*EXERCISE INSTRUCTIONS*
Your answer is to be every line of the material that includes the string "button".

*DATASET ENTRIES*
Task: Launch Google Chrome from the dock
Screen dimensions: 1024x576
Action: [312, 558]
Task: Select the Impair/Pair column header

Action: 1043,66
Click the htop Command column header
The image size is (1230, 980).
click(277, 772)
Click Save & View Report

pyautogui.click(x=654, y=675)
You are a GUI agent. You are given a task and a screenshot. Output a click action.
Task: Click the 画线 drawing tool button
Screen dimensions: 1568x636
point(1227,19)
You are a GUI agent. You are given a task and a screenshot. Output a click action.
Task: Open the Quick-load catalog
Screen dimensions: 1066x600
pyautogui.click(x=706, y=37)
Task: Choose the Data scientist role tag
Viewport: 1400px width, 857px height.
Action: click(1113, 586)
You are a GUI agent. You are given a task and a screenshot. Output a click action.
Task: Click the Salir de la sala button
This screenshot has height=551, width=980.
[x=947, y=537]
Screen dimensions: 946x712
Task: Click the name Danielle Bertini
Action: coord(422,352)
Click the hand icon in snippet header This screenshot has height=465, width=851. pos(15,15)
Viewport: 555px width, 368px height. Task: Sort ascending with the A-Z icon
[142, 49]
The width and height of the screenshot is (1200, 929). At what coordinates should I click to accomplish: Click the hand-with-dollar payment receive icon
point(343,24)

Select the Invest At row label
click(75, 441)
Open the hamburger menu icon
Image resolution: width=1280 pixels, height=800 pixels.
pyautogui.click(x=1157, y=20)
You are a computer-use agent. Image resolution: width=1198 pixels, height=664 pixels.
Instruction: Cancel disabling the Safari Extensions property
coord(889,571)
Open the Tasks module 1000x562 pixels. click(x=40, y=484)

*SOLUTION FOR THIS TASK*
Task: Click the 画线 drawing tool button
Task: Click the Salir de la sala button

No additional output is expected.